If serious followers of The Grateful Dead’s music are deadheads, then it stands to reason that serious followers of Fleetwood Mac would have to be loveheads, given their allegiance to a band celebrating romance over reason. Their records, some better than others, continued to flow energetically on for the next thirty years. Don’t stop, can’t stop, won’t stop.

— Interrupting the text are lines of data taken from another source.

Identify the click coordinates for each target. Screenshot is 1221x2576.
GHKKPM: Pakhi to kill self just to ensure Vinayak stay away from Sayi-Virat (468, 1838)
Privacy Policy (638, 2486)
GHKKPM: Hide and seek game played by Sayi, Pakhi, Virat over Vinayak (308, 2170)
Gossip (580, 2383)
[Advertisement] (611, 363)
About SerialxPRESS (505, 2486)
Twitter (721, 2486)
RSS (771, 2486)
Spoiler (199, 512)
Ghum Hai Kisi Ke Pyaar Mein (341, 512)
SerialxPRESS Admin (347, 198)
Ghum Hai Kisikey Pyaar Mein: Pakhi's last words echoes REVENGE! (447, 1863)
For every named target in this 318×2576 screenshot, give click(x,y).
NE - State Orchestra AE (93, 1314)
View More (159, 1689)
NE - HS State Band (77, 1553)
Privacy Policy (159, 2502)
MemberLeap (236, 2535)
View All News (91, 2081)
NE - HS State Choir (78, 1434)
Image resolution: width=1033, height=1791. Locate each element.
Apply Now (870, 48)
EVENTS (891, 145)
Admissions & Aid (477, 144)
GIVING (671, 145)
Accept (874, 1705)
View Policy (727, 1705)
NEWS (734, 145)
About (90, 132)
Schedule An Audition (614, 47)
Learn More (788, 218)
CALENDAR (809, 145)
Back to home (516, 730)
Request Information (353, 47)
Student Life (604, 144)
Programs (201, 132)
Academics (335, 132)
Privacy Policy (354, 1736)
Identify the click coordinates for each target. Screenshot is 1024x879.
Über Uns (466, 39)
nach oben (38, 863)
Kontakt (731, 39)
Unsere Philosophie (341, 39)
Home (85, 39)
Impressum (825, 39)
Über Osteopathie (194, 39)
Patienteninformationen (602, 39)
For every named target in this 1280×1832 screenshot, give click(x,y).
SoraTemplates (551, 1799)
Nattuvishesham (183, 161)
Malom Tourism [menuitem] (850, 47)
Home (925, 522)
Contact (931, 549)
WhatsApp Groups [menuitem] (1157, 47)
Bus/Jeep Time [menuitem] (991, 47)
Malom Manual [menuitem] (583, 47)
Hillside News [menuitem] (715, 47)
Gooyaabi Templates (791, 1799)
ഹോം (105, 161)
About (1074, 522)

Donald Brackett is a Vancouver-based popular culture journalist and curator who writes about music, art and films. He has been the Executive Director of both the Professional Art Dealers Association of Canada and The Ontario Association of Art Galleries. He is the author of the book Back to Black: Amy Winehouse’s Only Masterpiece (Backbeat Books, 2016). In addition to numerous essays, articles and radio broadcasts, he is also the author of two books on creative collaboration in pop music: Fleetwood Mac: 40 Years of Creative Chaos, 2007, and Dark Mirror: The Pathology of the Singer-Songwriter, 2008, and is a frequent curator of film programs for Cinematheque. His current work in progress is a new book called Long Slow Train: The Soul Music of Sharon Jones and The Dap-Kings, being released by Backbeat Books in Spring 2018.